An Analysis Of “The Haunting Of Hill House” Written by Shirley Jackson
The story takes place during the 1950s at a place called Hill House which has a miserable reputation of being haunted. Dr. Montague wants to investigate this supernatural phenomenon and decides to invite a group of people who themselves have had supernatural experiences to live with him in this stately home to improve his research. Two women named Theodora and Eleanor respond to his request and along with them is Luke, the heir to Hill House to observe it all. During their stay, they encounter many ghostly events but most of them revolve around Eleanor.
As time goes by, she shows her repressed inner emotions because she has never had this feeling of belonging which is a result of her imperfect childhood and how she is trying to get that feeling at Hill House as she finally has chance to do so. The more time she spends there, the more she starts to lose her sanity and enters this realm of absolute reality. If we look at the house itself, it is described as a place where there appears to be the line between sanity and insanity which leads to absolute reality, a place where the concept of reality does not exist.
In the first and the last paragraph of the text the author uses many commas, semicolons and periods to hold the words which are fixed together perfectly. This is because the structure of the house is very solid and is a well-constructed object. Example, “bricks met neatly”. Throughout the text, the author draws a lot of attention towards the structure of the house. Dr. Montague describes it as “a masterpiece of architectural misdirection. The double stairway at Chambord”. The structure of the house is very important because it shows that the house might appear normal at first, but any small changes to it can create an atmosphere of disorder.
On the other hand, Eleanor tries to build this sense of belonging within the house.

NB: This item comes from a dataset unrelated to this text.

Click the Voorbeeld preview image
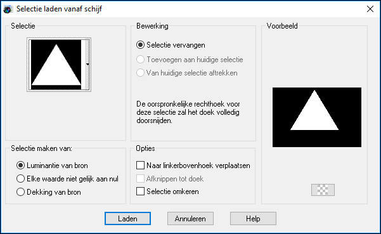Viewport: 381px width, 234px height. tap(317, 117)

Her notions of a permanent home are made clearer prior to her arrival at the mansion. One instance is when she passes a house pillared with a wall around it and has windows and doors which are guarded by stone lions and she thought she might live there. After passing it she is on the road and sees a line of oleander trees which form a square with an empty space around it. She thinks that these trees are a protective barrier against outsiders, and she is protected by them with the poisonous branches of the tree if she goes inside it. “Oleanders are poisonous, and could they be guarding something?”. She then talks about a fairyland and how she is protected poisonously from the eyes of the people passing by and if she goes through a protective barrier a spell will be broken. How a king’s daughter will walk upon it with her sandaled feet and the queen will wait for a princess to return and the spell will be broken.
The explanation for this is that when Eleanor was a child her father passed away and ever since then she has felt lost. She cannot remember being happy in her adult life. Most of it had been spent taking care of her mother whom she hated. Eleanor has had no one to love and that is why she is in a constant search for someone to love. One example is how she mentioned she wants to find a woodcutter who will give her shelter if she ever got lost in the forest. She thinks of the world in terms of a child. It might be because all those years of service to her mother and that she is still unconsciously controlling her even after her death like when she wanted to pull at the side of the road she thought “she would be punished if she did” remembering her mother who used to scold for every little mistake she ever made. When she says the spell will be broken she means that she will finally find that need for belonging. The magic world is the real world for her.
When Eleanor finally arrives at the house she thinks that she should have turned back at the gate. “The house had caught her with an atavistic turn in the pit of the stomach, and beyond everything else she was afraid, listening to the sick voice inside her which whispered, get away from here, get away.” She slowly starts to perceive Hill House as her true home. She has no place else to go to now and the sense of being in a home is getting stronger even when the house threatened her numerous times.
We also see how the house slowly starts to take the personality of Eleanor. At first when Eleanor and Theodora go to explore the house, Eleanor wears the red sweater and Theodora the yellow shirt. The color red over here could mean desire, longing, danger and yellow could mean caution and egoism which radiates the different personalities both the characters possess. Later when blood is spilled on Theodora’s clothes, she borrows Eleanor’s clothes and later wears her Red Sweater, a sign that she is taking the personality of Eleanor.
In the end Eleanor is finally consumed by the insanity of hill house. She climbs the stairway of the library where she says “I have broken the spell of Hill House, I am home…. now to climb.” Meaning that she has finally found that sense of belonging which she wanted all her life. But we know throughout the history of the house that whoever has been able to live in it has ended up dead which is surrounded by unnatural circumstances. Dr. Montague knows that these are signs that something terrible is going to happen and that is why he asks Eleanor to leave.
Eleanor was now “possessed” and in the state of absolute reality and when driving her car, she finally had the sense of belonging. She has finally broken the spell and now is in the middle of the oleander square where everything she thinks now is in terms of a fairy-tale. She crashed into the tree because Hill House is where she felt truly happy and did it because she wanted to become a part of the house. It also could be because she had no place else to go. The house had exploited her weakness and wanted her to become a part of it, and she did.